Tuesday, August 30, 2005

Piss Off!!!

Seriously guys, we need to do something about this new wave of Bloggospammers...I don't know if there is anything we can do, but if there is, I am sure Mr. Van (Dan...obviously) Morrison is up to the task. Honestly, I have never even had a desire to go to San Diego...so why in the hell should I need to know what the weather is like there??? And I certainly don't need any wedding favors, or Bride's jelewry. Nor can I use any craft project school, although I believe that person could use some grammar lessons, and although working at home sounds enticing, I don't need to start my business through some pathetic ass spammer...and if I need Japanese tea, I would rather go to Japan than visit this dudes sorry fucking website.

So if we can do something about these nobodies, please, let's do it quick. If not...I say we burn the whole internet down and lock them inside.

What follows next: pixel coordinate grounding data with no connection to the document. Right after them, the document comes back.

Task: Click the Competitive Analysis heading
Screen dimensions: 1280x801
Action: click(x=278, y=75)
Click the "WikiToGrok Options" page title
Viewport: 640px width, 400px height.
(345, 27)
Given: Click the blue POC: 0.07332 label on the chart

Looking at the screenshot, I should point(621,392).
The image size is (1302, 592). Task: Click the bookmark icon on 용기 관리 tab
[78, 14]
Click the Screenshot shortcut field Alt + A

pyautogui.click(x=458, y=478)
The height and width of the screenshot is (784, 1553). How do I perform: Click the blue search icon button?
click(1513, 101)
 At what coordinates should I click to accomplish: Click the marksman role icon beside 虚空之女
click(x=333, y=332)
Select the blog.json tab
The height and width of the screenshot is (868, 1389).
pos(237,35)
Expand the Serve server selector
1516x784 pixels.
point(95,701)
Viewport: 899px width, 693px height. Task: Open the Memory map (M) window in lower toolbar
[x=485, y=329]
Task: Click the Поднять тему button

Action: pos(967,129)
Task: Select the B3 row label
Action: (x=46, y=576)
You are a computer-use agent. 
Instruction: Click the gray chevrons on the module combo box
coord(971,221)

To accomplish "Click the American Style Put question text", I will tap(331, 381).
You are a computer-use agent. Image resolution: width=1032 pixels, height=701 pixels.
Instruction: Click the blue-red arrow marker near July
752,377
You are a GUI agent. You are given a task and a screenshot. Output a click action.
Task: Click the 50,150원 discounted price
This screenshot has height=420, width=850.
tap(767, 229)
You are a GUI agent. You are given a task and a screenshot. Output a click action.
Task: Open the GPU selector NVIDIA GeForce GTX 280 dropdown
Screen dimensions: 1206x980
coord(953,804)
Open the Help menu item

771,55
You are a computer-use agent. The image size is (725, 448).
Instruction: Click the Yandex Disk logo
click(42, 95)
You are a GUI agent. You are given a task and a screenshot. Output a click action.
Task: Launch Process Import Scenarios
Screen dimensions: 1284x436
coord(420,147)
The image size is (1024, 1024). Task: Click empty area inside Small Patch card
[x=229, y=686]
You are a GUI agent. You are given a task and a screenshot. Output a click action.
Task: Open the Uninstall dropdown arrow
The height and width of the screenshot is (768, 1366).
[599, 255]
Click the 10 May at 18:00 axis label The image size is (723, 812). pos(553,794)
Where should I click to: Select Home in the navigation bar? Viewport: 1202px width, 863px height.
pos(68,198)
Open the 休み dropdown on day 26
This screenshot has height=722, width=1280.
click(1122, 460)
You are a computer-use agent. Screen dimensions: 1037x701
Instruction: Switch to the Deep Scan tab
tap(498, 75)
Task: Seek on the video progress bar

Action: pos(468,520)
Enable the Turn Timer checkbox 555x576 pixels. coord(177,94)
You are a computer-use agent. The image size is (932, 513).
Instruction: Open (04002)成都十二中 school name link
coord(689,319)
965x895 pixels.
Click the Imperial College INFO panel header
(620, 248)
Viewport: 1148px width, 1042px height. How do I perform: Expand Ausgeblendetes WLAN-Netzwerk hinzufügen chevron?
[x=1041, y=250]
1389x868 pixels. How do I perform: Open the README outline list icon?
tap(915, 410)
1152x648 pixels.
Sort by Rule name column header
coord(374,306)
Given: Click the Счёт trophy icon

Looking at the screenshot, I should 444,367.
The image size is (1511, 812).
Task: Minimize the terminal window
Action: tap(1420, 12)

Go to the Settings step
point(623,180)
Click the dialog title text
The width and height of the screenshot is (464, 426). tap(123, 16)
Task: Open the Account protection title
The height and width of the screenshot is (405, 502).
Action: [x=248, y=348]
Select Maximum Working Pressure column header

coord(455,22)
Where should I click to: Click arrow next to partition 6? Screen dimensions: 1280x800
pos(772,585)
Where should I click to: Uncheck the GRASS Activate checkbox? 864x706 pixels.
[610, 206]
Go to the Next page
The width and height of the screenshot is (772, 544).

By the way, Del, sorry I will miss you and your gail force winds...although I would be seriously surprised if you could pose a genuine threat to anyone. Anyway, I will miss you man, knock back a few drinks for me...and give those conservative bastards hell. I know I can count on you.

Monday, August 29, 2005

Headline's Read:

Hurrican Delhagen is coming to Holland this Thursday. Storm winds expected to reach catastrophic levels. Considered the most exciting storm in decades. Gov. Granholm is suggesting that those with a low alcohol tolerance flee the west coast of Michigan or they may find themselves engaged in random acts of sillyness and poetic musings. Expect large quantities of beer to be imbibed and long talks about life to be had.

Staying with Karen and Molly thursday night, and Morrison on Friday and Saturday nights. Stock the fridges. Kyle's coming home...

Thursday, August 25, 2005

In my first post to the DPS blog nearly a year ago, I included three stanzas to a poem that wasn't finished but at the time there was nothing more to give. Last night I wrote the ending and it's a good feeling. It's different from anything I've ever written and I'm not sure what to make of that, but either way, I like where it's heading (because, of course, revision is the name of this game):




Revival


Abuelito will not return
to see his mother
buried in Santiago.
He already regrets

the visit two years
ago, when the mango
began to grow
under the skin of her neck.

In his nightmares, he still sees
the way her head tilted,
a forced question
no one could answer,

not even Castro’s weekly
address over the radio.
Bisabuela always sat
as though listening intently,

the fruit in her neck
begging a scapel or at least
a bottle of pills. Not even
her firstborn could work

such magic, and this knowledge
kept him traveling everywhere
but Santiago, praying for healings
across South America,

laying hands on sick
sons, touching every flesh
except flesh of his flesh.
And so the mango slowly weighed

down her body and stole
her soul, and in another land
the firstborn hung his head
to the side and cried.

Celebrate Cap'n Jack and Jackie, too!

Just a reminder: our dear Jack Ridl and Jackie Bartley will read poetry at Fenn Valley Winery this Sunday from 2 to 4 p.m. Carpooling is encouraged, just leave a note if you can drive or need a ride.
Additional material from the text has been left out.